L.A. OUTLAWS
Los Angeles is gripped by the exploding celebrity of Allison Murietta,
her real identity unknown, a modern-day Jesse James with the compulsion
to steal beautiful things, the vanity to invite the media along, and the
conscience to donate much of her bounty to charity. Nobody ever gets
hurt - until a job ends with ten gangsters lying dead and a half-million
dollars worth of glittering diamonds missing. Rookie Deputy Charlie Hood
discovers the bodies, and he prevents an eyewitness - a schoolteacher
named Suzanne Jones - from leaving the scene in her Corvette. Drawn to a
mysterious charisma that has him off-balance from the beginning, Hood
begins an intense affair with Suzanne. As the media frenzy surrounding
Allison's exploits swells to a fever pitch and the Southland's most
notorious killer sets out after her, a glimmer of recognition blooms in
Hood, forcing him to choose between a deeply held sense of honor and a
passion that threatens to consume him completely. With a stone-cold
killer locked in relentless pursuit, Suzanne and Hood continue their
desperate dance around the secrets that brought them together, unsure
whether each new dawn may signal the day their lies catch up with them.
THE RENEGADES
Some say that outlaws no longer exist, that the true spirit of the
American West died with the legendary bandits of pulp novels and bedtime
stories. Charlie Hood knows that nothing could be further from the
truth. These days he patrols vast stretches of the new American West,
not on horseback but in his cruiser. The outlaws may not carry
six-shooters, but they're strapped all the same. Along the desolate and
dusty roads of this new frontier, Hood prefers to ride alone, and he
prefers to ride at night. At night, his headlights illuminate only the
patch of pavement ahead of him: all the better to hide from the
demons--and the dead outlaws--receding in his rearview mirror. But he
doesn't always get what he wants--certainly not when he's assigned a
partner named Terry Laws, a county veteran who everyone calls "Mr.

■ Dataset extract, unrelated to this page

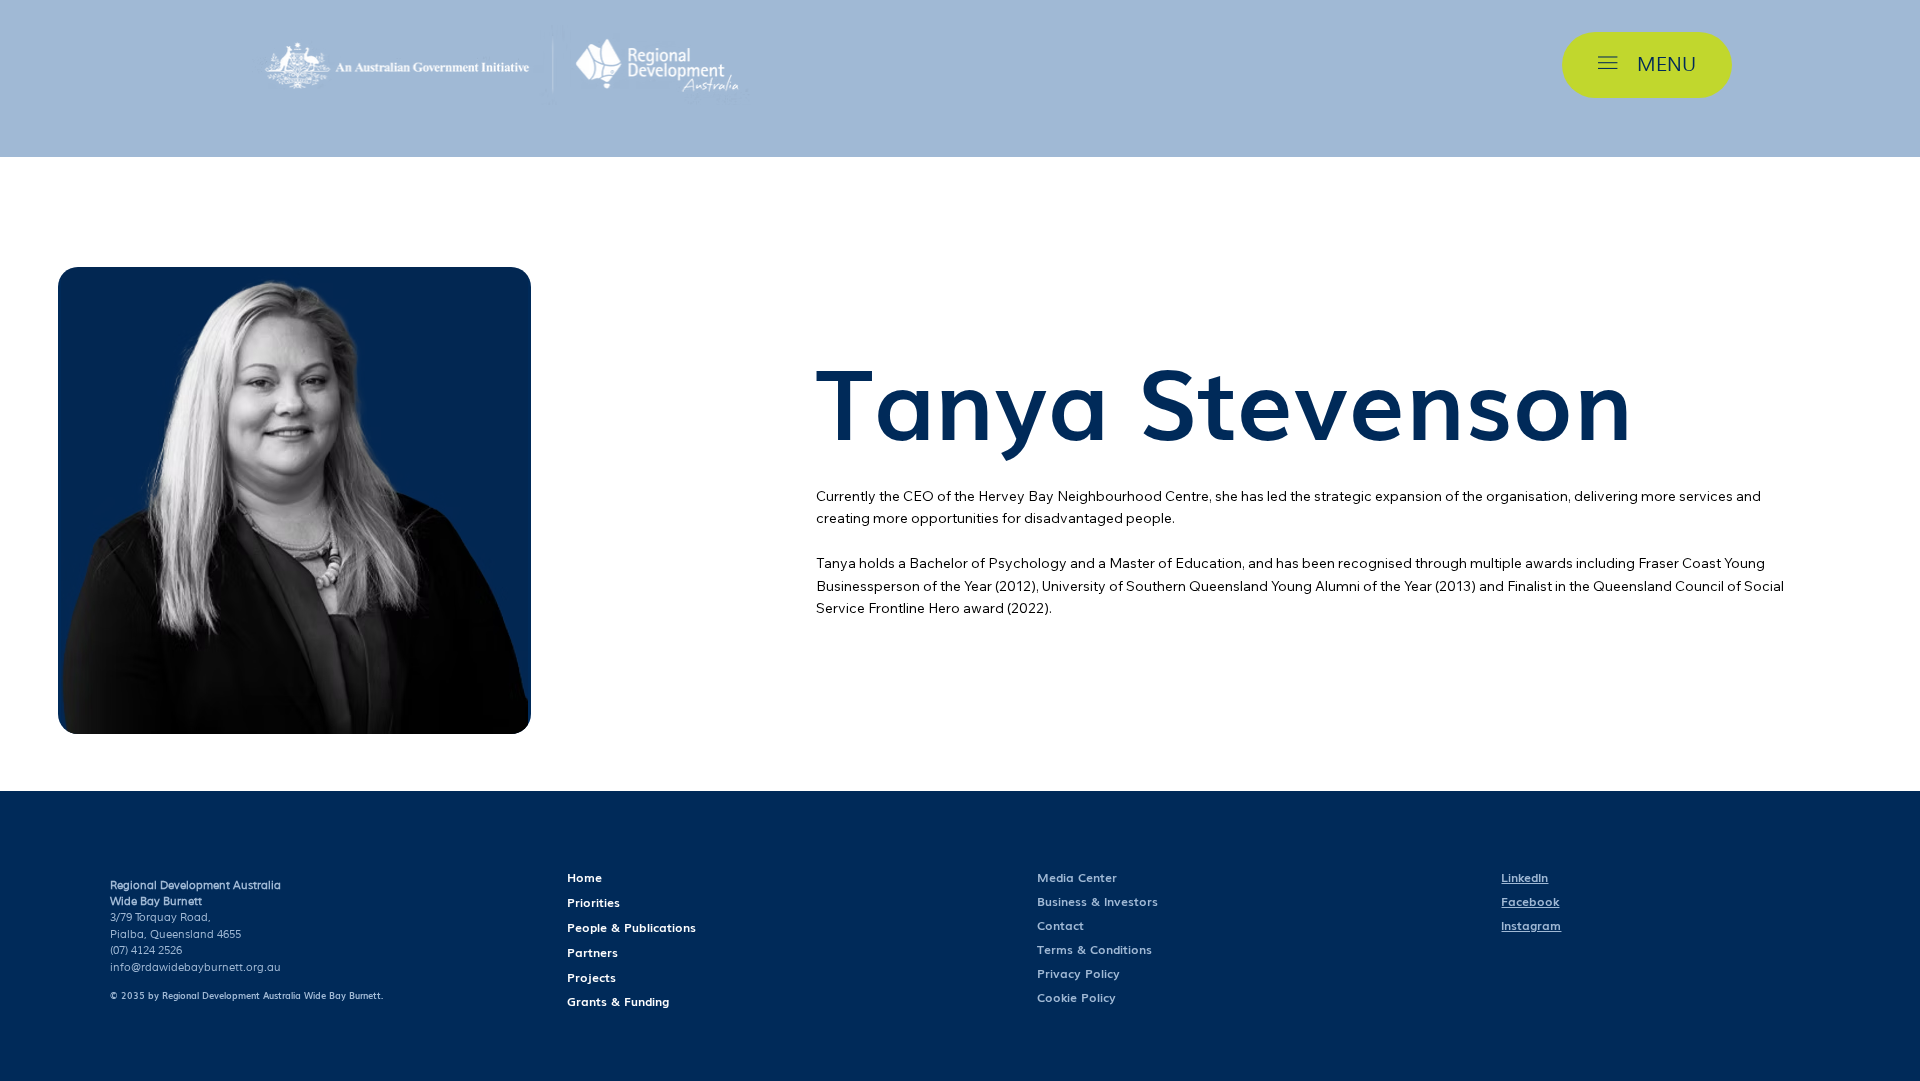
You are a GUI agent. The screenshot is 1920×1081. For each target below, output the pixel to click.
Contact (1060, 925)
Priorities (593, 902)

Wonderful." And not when Laws is shot dead in the passenger seat and
Hood is left to bear witness to someone who knew that Mr. Wonderful
didn't always live up to his nickname. As he sets out to find the
gunman, Hood knows one thing for sure: The West is a state of mind, one
where the bad guys sometimes wear white hats--and the good guys seek
justice in whatever shade of gray they can find it.